VICTORIA, B.C. – Patients with rheumatoid arthritis who also have common comorbidities are at increased risk for infection when starting treatment with at least one class of biologic agents, based on the findings of a cohort study.
Investigators led by Dr. Joanne Homik, director of the division of rheumatology at the University of Alberta in Edmonton, studied 1,086 patients with rheumatoid arthritis (RA) who were initiating treatment, in most cases with a biologic agent targeting tumor necrosis factor (TNF).
Dr. Joanne Homik
In adjusted analyses, patients had more than triple the risk of a serious infection, defined as one requiring hospitalization, if they had anemia, according to data from the as-yet unpublished study. In other findings, patients were 97% more likely to develop an infection if they had lung disease and 39% more likely if they had heart disease.
"The anemia variable has an unclear relationship, but we are looking into that further. Our theory is that with lung disease, that has some biologic plausibility since bronchitis and pneumonia have prominence in our list of infections seen in this cohort," Dr. Homik commented at the annual meeting of the Canadian Rheumatology Association.
The incidence density of serious infection was 1.67 cases per 100 patient-years, about half that found in some other cohorts. "One of the things we thought of when trying to explain why our serious infection risk is so low is that health care restructuring in Alberta in the mid-90s resulted in bed closures," she explained. "So hospitalizations were reduced overall, and many patients who ... could be considered seriously ill are not admitted any longer, and it can be a bit more challenging to [identify] those serious infections."
The study occurred shortly after anti-TNF agents first became available, so the patients receiving them usually had the most severe, long-standing RA, Dr. Homik noted. Over time, as the demographic of the database changes to include more patients within the first 5 years of their RA, outcomes may differ and predictors may differ as well.
The risk of any infection among patients starting anti-TNF agents did not differ from that among patients starting the disease-modifying antirheumatic drug (DMARD) leflunomide instead. However, leflunomide confers a higher infection risk than some other DMARDs, she noted.

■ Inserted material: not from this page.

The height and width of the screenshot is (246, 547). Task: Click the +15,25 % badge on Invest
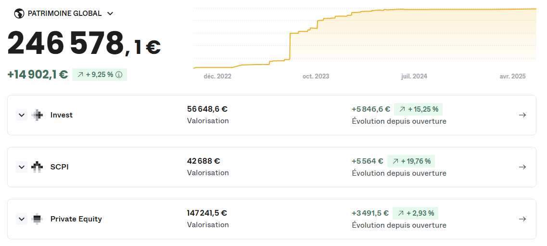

The investigators used registry data to study a cohort of all 943 patients with RA in Alberta who started a first anti-TNF agent between January 2004 and March 2009, and also studied a comparison cohort of 143 patients who started leflunomide (Arava). The patients completed the self-administered comorbidity questionnaire at baseline and were monitored prospectively for outcomes and adverse events. Their average age was 54 years, and 70% were female.
With a mean follow-up of 2.3 years, 70% of patients developed an infection as ascertained from physician claims data or self-report; the most common were bronchitis, cellulitis, and sinusitis. Nearly 4% of patients developed a serious infection; the most common were pneumonia, cellulitis, septicemia, and septic arthritis.
In the first multivariate analysis, patients had an elevated risk of infection if they had heart disease (hazard ratio, 1.39) or lung disease (1.97), used steroids (1.2), or currently smoked (1.24). Their risk was decreased risk if they were male (HR, 0.78). When analysis was restricted to the subset who started an anti-TNF agent, infection risk was increased for those with lung disease (2.02) and decreased for men (0.80).
In the second multivariate analysis, patients had an elevated risk of serious infection if they had anemia (HR, 3.26) or used steroids (3.21), and a decreased risk if they had more than a secondary education (0.33). In the subset who started an anti-TNF agent, risk was increased for patients who had anemia (HR, 3.7) or used steroids (3.5), and decreased for those having more than a secondary education (0.3).
The risks of infection and serious infection did not differ across subgroups when patients were stratified according to whether they stayed on their first treatment or switched from one kind of DMARD to their first anti-TNF agent (or from one anti-TNF agent to another), Dr. Homik reported.
"In the cohort of patients on their first anti-TNF agent, the specific anti-TNF agent used did not predict risk of infection," she noted.
Dr. Homik disclosed that she serves as a consultant to Abbott, Amgen, Pfizer, and Roche. The Alberta Biologics Registry has received unrestricted grant support from Abbott, Amgen, Bristol-Myers Squibb, Merck/Jansson, and Pfizer.